#### Input data ####

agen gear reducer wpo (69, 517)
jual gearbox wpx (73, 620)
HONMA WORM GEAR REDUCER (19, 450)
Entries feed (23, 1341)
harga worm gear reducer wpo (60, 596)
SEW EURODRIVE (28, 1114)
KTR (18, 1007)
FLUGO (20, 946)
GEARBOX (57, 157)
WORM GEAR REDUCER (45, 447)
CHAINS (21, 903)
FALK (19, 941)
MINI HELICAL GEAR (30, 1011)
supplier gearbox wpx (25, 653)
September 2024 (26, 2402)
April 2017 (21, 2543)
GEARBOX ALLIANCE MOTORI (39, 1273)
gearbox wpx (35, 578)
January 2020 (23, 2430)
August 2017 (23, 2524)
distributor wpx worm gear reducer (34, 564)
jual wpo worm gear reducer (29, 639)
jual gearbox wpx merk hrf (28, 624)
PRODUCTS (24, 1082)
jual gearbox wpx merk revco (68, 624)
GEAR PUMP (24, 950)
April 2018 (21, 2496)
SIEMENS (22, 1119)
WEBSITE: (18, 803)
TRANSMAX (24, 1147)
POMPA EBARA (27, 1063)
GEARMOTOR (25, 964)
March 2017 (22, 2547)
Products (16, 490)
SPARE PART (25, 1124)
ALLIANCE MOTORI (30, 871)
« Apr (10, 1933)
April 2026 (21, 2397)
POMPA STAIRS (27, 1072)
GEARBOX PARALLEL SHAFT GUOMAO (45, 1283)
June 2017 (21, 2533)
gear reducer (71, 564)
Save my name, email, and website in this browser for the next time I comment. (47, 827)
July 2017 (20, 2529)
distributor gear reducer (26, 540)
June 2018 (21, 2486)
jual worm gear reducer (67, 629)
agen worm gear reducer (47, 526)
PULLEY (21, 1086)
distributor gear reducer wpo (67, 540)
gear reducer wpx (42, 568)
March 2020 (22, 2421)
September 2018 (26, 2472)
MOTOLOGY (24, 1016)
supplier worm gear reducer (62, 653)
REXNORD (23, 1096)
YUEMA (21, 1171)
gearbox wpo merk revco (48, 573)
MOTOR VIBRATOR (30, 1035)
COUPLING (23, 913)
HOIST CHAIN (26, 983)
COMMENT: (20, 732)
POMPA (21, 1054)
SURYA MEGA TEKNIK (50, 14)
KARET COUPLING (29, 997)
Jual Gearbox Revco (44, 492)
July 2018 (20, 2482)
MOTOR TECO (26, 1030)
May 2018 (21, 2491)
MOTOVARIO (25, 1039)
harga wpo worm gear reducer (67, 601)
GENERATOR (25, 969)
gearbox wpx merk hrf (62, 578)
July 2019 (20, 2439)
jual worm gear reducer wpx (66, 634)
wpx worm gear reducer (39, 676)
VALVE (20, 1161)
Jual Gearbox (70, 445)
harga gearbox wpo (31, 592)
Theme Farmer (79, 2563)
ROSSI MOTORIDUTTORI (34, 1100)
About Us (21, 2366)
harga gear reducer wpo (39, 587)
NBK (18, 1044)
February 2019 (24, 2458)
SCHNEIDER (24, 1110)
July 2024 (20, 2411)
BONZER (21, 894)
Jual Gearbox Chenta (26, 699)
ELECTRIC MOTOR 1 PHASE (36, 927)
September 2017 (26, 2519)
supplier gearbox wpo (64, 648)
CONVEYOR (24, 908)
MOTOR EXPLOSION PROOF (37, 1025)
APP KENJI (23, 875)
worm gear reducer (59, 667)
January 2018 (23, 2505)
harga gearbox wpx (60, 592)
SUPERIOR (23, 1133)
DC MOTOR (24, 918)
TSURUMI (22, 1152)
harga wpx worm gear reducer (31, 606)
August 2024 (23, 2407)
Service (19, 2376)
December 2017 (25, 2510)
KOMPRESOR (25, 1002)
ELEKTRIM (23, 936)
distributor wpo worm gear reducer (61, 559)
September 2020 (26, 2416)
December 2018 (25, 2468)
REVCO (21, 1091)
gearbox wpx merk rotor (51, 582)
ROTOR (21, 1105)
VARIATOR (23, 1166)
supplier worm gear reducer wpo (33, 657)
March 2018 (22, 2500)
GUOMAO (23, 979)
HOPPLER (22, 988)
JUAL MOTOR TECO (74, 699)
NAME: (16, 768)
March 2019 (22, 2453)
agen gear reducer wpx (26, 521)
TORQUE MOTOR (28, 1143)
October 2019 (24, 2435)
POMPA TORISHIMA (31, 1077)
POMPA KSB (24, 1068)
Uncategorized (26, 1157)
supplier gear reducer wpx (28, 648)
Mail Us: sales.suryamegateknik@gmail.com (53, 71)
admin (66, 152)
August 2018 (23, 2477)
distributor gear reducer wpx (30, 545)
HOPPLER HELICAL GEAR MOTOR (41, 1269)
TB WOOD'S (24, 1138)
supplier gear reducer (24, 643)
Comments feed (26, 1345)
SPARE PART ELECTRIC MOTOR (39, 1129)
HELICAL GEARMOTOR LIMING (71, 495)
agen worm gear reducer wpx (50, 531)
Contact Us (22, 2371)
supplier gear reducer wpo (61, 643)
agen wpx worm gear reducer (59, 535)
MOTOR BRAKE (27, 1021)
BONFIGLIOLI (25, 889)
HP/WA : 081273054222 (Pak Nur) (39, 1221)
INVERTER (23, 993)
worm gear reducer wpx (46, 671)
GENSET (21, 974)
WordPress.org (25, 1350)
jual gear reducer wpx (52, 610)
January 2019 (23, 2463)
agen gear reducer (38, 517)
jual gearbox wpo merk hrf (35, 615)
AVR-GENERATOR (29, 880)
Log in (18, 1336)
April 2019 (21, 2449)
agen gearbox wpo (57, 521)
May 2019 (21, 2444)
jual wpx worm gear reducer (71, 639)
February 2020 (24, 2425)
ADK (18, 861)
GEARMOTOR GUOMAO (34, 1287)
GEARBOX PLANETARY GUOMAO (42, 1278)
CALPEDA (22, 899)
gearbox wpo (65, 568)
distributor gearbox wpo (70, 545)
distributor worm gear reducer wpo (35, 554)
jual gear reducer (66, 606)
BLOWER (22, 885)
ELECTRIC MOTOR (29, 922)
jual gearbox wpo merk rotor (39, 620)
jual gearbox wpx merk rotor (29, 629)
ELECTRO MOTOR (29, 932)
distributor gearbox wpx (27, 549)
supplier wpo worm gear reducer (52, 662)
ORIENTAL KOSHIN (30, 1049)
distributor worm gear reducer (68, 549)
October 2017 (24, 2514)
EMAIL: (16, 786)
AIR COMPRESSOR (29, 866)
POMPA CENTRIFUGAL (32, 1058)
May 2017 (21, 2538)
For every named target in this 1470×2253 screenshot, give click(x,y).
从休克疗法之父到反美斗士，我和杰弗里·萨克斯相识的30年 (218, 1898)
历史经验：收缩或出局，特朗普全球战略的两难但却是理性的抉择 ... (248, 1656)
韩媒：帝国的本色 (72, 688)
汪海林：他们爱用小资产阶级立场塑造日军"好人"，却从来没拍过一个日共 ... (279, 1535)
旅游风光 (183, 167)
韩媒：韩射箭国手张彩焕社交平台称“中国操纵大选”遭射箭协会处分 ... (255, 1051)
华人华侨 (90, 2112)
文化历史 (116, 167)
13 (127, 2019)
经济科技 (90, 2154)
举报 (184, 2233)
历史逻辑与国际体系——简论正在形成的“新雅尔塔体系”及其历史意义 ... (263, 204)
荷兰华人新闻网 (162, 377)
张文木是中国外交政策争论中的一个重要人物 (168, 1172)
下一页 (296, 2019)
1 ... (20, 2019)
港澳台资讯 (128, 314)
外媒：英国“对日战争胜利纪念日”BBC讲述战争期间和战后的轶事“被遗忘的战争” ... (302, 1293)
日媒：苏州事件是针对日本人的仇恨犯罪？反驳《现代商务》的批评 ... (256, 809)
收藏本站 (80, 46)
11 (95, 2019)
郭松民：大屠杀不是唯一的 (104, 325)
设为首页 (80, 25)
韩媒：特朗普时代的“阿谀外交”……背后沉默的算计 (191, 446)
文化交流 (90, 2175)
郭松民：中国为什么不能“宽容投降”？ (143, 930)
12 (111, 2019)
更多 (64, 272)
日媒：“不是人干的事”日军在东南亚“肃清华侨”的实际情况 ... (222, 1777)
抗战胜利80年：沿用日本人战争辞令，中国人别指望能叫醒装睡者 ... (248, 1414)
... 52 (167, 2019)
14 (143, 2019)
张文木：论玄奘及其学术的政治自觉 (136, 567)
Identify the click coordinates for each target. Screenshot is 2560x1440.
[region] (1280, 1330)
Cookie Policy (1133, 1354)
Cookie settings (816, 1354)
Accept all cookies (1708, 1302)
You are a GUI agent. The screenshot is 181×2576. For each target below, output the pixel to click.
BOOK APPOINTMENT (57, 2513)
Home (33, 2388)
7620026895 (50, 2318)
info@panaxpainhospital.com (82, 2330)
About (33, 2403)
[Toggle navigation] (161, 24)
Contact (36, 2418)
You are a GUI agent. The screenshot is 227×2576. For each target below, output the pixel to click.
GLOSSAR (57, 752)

####

When copying the data above, please keep exactly the lines from its first line through the line with "FALK (19, 941)", both ends included, and drop the rest.

_Solution_.
agen gear reducer wpo (69, 517)
jual gearbox wpx (73, 620)
HONMA WORM GEAR REDUCER (19, 450)
Entries feed (23, 1341)
harga worm gear reducer wpo (60, 596)
SEW EURODRIVE (28, 1114)
KTR (18, 1007)
FLUGO (20, 946)
GEARBOX (57, 157)
WORM GEAR REDUCER (45, 447)
CHAINS (21, 903)
FALK (19, 941)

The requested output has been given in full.